So, I offer the gallery below as "The Seven Faces of My Friend, Matt." These are my creative vision of how I see Matt, and my photographic interpretation of how he appears to me, and to others.  The first one is the darkest, but it's not dark. I see it more as thoughtful and somber. I added a soft glow to the image.  It's the kind of photo that he might use as the author's photo on the inside cover of a book jacket. He has shared a book idea with me, but I won't reveal anything here.  The second one, top right, is more serious. I used a high key treatment. Except for his brown eyes, I brightened all the dark areas, but retained a high contrast. I could see this used for his corporate head shot when he is running his own company. Nobody at his firm will wearing ties.  The next one, second row down, left, is the happy, bright blue shot.  Like most people, Matt has an unnatural smile when he knows he's being watched, or photographed.  So, for this shot, I had just told him to scratch something...private.  CLICK.  I got the shot.  This shot is of the Matt I know telling jokes around the office.  Next, second row, right, is a wide shot. This is how Matt would look on the big screen, in a movie about a team of young engineers who are working fast to save the world from destruction, and Matt is showing the calm confidence of an effective team leader who knows they will succeed. The next shot, third down, left, is how Matt would look as your professor in the computer science lab at MIT or Stanford. He is friendly and confident, but just a bit uneasy about whether or not everybody realizes that he is the youngest one in the department and wonders if he belongs there.  He does.

The last two, the square ones, are formatted for his LinkedIn profile.
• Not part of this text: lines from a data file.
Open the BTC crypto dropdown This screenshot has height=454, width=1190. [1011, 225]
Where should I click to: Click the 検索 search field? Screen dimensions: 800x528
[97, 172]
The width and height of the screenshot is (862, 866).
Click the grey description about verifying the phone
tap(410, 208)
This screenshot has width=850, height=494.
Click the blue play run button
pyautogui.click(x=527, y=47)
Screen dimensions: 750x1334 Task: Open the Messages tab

I created the black and white version as an artistic alternative to the standard color head shot.  I also like this one because it most reminds me of how Matt looks like Derek Jeter.  Well, maybe he doesn't look a lot like Jeter, but it's just all the discussions about Jeter and the Yankees that make me think of that.  This is the face of a guy who has never known what it feels like to have his team out of the playoffs for three years in a row.  This is the face of New York confidence.  
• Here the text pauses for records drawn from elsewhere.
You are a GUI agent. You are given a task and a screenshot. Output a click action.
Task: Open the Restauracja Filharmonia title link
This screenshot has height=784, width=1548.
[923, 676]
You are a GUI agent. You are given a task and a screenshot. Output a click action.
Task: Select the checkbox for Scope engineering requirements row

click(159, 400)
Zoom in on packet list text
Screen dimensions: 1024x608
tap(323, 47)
And the last shot, the square one in color, is how you will see Matt online. It's how I see him every week: bright eyes, wry smile, scruffy chin, and looking straight at you.  This photo does what a profile photo is supposed to do. It shows people what you look like if they were to meet you in person on a regular day.  It's not when you are dressed up for a special occasion and it's not when you are on vacation enjoying drinks by the pool.  So, I extend my gratitude to Matt for allowing me to share these photos, and my thoughts, with you.  If I have honored Matt, and embarrassed him a little, then I consider this project a success.

If you need a new profile image for LinkedIn, or any of the other sites, please ask me.  It takes only a few minutes, but it's time well spent.

The 5th clue in the 2015 FREE PHOTO contest is "L"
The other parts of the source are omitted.